§ Source document
*** Block opens ***
SUNY Retiree Service Corps - Connecting with our retirees through service.
University at Albany Emeritus Center

University at Albany Emeritus Center


Brief Description of the Center

We at SUNY-Albany had been struggling to create an Emeritus Center, beginning with local Campus Senate legislation in 1971-72, building more infrastructure as the years rolled on, finally envisioning an Institute of Research and Teaching which was the kernel of our present Center, which has become reality. At one time we envisioned expanding into a national center, and are pleased that is in your purview as well. Our Center came into existence with the decision of Pres. Kermit Hall to support the vision we had long kept alive within the University. President Hall suffered his fatal accident before the Center was formally opened. But Officer-in-Charge Susan Herbst, supported by Vice-president Bill Hedberg, continued support for the Center, which was formally opened on Nov. 1, 2006. At that time Vice Chancellor and Secretary of the University John O'Connor, standing in for Chancellor John R. Ryan, gave one of the addresses at the Opening, suggested that it was a goal of the SUNY administration that every unit of SUNY should have a Center like ours. And Judy Wishnia, the President of UUP's Committee on Active Retired Membership (COARM) who also attended the opening, held our Center to be the model to be emulated.

We work through a Board of a dozen Members, and are in constant touch with some 300 emeriti in our area. Nationwide we have several thousand potential members. We have an Emeritus Research group whose members share their research with each other, and with the larger group of 300 Emeriti in the Capital area who receive emails. We have members on the OASIS Advisory committee, and its Curriculum Committee; this offers a path into a simulating kind of teaching activity for our Emeriti, once their departmental teaching has terminated. Many of our Emeriti teach short courses in several of the local libraries, and some of the Assisted Living places. Some dozen Emeriti offer courses regularly in these venues.
*** Block closes ***
§ Data below
*** Block opens ***
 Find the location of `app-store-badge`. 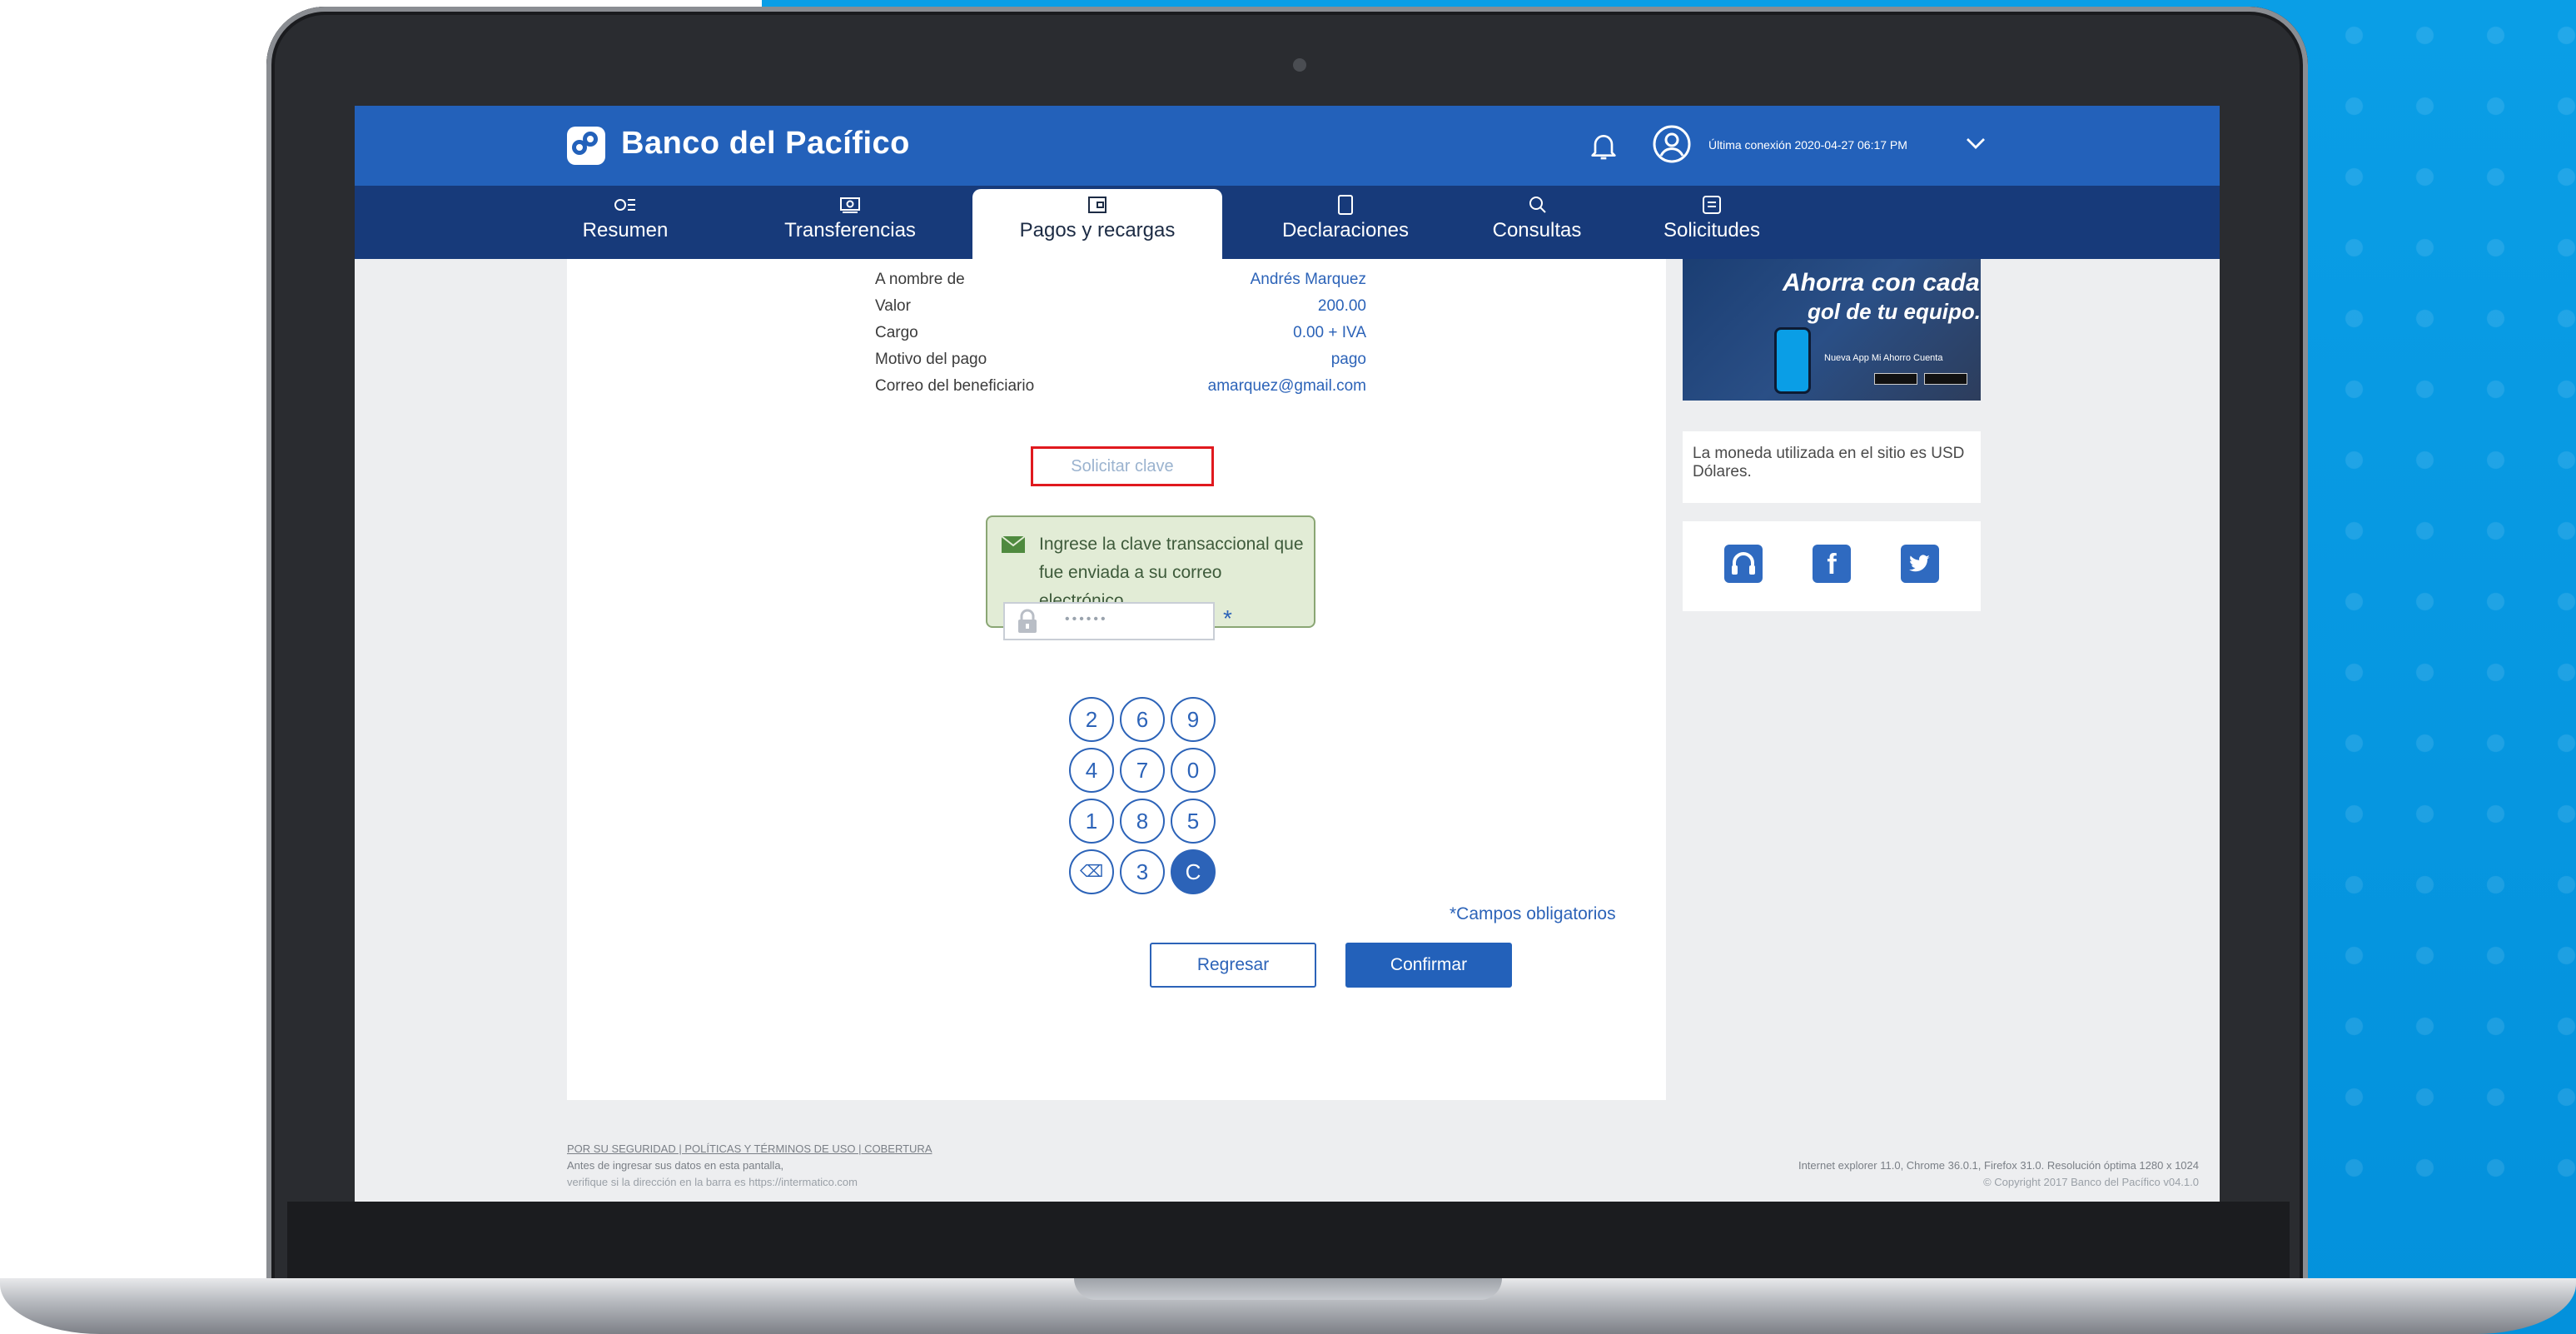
*** Block closes ***
§ Questions
1. Repeat the portion of the Albany Emeritus Center text starting at "We work through" and ending at "in these venues.".
2. Summarize the Albany Emeritus Center text in two sentences.
3. Resume the Albany Emeritus Center text after its final sentence.
The listing has no role in this work.

§ Outputs for the tasks
1.
We work through a Board of a dozen Members, and are in constant touch with some 300 emeriti in our area. Nationwide we have several thousand potential members. We have an Emeritus Research group whose members share their research with each other, and with the larger group of 300 Emeriti in the Capital area who receive emails. We have members on the OASIS Advisory committee, and its Curriculum Committee; this offers a path into a simulating kind of teaching activity for our Emeriti, once their departmental teaching has terminated. Many of our Emeriti teach short courses in several of the local libraries, and some of the Assisted Living places. Some dozen Emeriti offer courses regularly in these venues.

2. The University at Albany Emeritus Center grew from efforts that began with Campus Senate legislation in 1971-72, gained the support of President Kermit Hall, and was formally opened on Nov. 1, 2006, with continued backing from Susan Herbst and Bill Hedberg. It works through a board of a dozen members and stays in touch with some 300 area emeriti, whose members share research through an Emeritus Research group and teach short courses in local libraries and assisted living places.

3.
The nature of our present structure conforms to the initial vocational decision made by each of us to engage in teaching, research, and university service. We discovered that for us the obligation did not terminate with retirement, but morphed into somewhat different forms. I have spoken of the changes in research and teaching. We have not yet come to terms with the changed forms of University service.

To work within the Emeritus Center is University service. So is serving on Senate Committees; and the Senate has recognized the validity of our continuing such service, especially on the University Life Council of the Senate; and we are most assuredly a part of University Life. We have hesitated to follow the lead of Buffalo State's REV-UP program, where Emeriti play a part in taking up tickets at athletic contests, and such chores.

At the same time our University has broadened the definition of Emeriti to include all retirees, and so we have begun to think in that framework. One of the possibilities we have begun to consider for our retirees, including and perhaps targeting especially retirees from the Administration, is to use their expertise in advising small businesses in the Capital City area. In the broadest sense, work in any charity anywhere may be the service which will broaden and deepen a human life, and be the acceptable morph of University service.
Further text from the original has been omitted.